Aurena Laboratories has already met the requirements of the U.S. Food and Drug Administration (FDA) for commercial drug production. Through the new cooperation, the parties will jointly ensure that the production meets all requirements for registration application within the EU. According to the first target milestone, the production unit shall be ready to manufacture so-called stability batches for registration documentation during the first half of 2021. This is followed by a number of activities and sub-milestones to ensure the unit’s capacity up to full-scale commercial production. The collaboration will also ensure that the processes and manufacturing otherwise meet current requirements for CMC (Chemistry, Manufacturing and Controls) and GMP (Good Manufacturing Practices) for commercial production of prescription drugs based on Lipidor’s formulation platform AKVANO®.
“We look forward to further strengthening our cooperation with Aurena Laboratories. The new cooperation involves an intensive and increased transfer of knowledge between the companies, and the implementation of a development plan for the production facility. The goal is to facilitate the registration process and to be able to offer licensees the opportunity for a high-quality and large-scale manufacture of Lipidor’s prescription drug candidates for upcoming commercialization,” says Ola Holmlund, CEO of Lipidor.
”Being able to demonstrate that the infrastructure is in place, that the production meets all regulatory requirements, and that the plant has capacity for commercial production are all strategically important for ongoing discussions with potential licensees.”
“We look forward to working side by side with Lipidor to be able to offer manufacturing to their future licensees. Aurena will invest in this project for several years and our view is that it is both commercially and strategically important,” says Magnus Hedman, Chairman of the Board, Aurena Laboratories.
Lipidor has already cooperated with the contract manufacturer Aurena Laboratories regarding hand and skin disinfection sprays and veterinary care products. Production takes place at Aurena Laboratories’ production facility in Karlstad, Sweden and products are distributed from there to customers in Sweden and internationally. Aurena Laboratories is a leader in contract manufacturing of aerosol and spray products for the pharmaceutical industry and is one of Lipidor’s two strong industrial principal owners. All in all, this contributes to Lipidor’s ability to more rapidly develop and commercialize ever more competitive drug candidates.

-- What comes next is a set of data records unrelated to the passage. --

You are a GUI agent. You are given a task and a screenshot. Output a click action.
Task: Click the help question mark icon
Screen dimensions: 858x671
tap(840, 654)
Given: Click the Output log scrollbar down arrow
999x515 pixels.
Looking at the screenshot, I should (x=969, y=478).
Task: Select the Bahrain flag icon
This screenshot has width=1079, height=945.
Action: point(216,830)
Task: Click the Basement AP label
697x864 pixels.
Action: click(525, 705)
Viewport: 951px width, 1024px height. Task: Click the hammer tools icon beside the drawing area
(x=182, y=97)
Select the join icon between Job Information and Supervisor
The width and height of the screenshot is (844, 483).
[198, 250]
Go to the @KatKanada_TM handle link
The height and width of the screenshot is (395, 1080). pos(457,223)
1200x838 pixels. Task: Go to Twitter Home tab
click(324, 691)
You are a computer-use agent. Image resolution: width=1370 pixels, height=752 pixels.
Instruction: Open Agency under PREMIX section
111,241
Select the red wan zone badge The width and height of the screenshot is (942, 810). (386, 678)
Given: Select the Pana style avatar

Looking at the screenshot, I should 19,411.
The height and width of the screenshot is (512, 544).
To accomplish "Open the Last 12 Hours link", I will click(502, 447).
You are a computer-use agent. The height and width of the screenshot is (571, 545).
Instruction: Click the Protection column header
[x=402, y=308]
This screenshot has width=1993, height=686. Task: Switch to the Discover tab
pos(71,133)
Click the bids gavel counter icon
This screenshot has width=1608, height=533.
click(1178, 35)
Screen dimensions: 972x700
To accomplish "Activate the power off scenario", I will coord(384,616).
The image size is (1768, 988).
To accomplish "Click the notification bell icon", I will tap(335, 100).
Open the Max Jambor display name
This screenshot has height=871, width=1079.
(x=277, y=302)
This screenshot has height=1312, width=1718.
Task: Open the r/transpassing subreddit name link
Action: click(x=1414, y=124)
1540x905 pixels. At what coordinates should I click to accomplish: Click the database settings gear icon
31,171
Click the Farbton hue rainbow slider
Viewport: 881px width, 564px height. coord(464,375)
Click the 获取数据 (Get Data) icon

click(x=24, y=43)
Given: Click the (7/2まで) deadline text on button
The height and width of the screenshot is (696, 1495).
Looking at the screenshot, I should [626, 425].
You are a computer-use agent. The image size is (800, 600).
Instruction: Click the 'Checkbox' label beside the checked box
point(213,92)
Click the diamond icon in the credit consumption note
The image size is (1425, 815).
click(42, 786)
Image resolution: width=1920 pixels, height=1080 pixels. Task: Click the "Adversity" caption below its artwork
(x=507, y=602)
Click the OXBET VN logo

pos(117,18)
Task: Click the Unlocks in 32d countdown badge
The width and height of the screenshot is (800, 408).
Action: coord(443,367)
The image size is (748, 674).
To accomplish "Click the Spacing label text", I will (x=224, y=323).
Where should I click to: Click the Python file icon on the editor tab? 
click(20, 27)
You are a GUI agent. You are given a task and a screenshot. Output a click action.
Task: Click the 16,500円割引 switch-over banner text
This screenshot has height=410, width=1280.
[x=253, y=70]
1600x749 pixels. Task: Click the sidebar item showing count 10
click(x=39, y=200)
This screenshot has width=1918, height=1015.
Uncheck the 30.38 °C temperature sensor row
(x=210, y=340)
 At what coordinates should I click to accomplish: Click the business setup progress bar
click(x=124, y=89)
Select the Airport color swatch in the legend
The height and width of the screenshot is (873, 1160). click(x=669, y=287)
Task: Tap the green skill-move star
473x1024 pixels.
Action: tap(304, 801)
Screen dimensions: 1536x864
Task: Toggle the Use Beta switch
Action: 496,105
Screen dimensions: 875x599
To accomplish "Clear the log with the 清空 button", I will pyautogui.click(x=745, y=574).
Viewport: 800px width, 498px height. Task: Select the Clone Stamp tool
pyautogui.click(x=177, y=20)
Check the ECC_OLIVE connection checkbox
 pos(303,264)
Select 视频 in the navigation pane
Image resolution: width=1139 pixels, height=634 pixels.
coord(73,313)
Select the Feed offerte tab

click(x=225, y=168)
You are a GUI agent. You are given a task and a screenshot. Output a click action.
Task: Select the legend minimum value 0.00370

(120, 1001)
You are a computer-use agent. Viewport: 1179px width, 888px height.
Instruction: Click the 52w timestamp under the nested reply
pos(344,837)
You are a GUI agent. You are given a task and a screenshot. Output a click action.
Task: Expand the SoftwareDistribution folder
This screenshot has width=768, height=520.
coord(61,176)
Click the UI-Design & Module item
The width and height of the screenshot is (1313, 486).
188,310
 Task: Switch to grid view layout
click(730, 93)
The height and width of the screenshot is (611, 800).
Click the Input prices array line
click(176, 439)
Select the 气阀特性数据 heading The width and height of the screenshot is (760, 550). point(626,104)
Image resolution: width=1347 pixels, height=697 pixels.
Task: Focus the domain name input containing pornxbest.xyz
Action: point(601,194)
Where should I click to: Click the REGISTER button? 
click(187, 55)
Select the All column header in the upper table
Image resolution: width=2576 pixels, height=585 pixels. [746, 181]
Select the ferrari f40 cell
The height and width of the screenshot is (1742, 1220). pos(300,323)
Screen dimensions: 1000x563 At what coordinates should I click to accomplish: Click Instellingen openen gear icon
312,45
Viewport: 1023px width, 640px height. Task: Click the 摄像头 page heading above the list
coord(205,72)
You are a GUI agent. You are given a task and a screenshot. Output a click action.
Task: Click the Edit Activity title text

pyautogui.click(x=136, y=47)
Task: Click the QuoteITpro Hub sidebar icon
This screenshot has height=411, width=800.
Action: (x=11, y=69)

This disclosure contains information that Lipidor AB (publ) is obliged to make public pursuant to the EU Market Abuse Regulation (EU nr 596/2014). The information was submitted for publication, through the agency of the contact person, on 16 December 2020, at 08.15am CET.
For more information, please contact:
Ola Holmlund, CEO
Telephone: +46 (0)72 50 70 369
Erik Penser Bank AB
Telephone: +46 (0)8 463 80 00
Lipidor AB (publ) (www.lipidor.se) is a Swedish, Stockholm-based research and development company with a pipeline of pharmaceutical development projects in preclinical and clinical phases. The Company develops topical medical products for the treatment of diseases such as psoriasis, bacterial skin infections and atopic dermatitis by reformulation of proven pharmaceutical substances.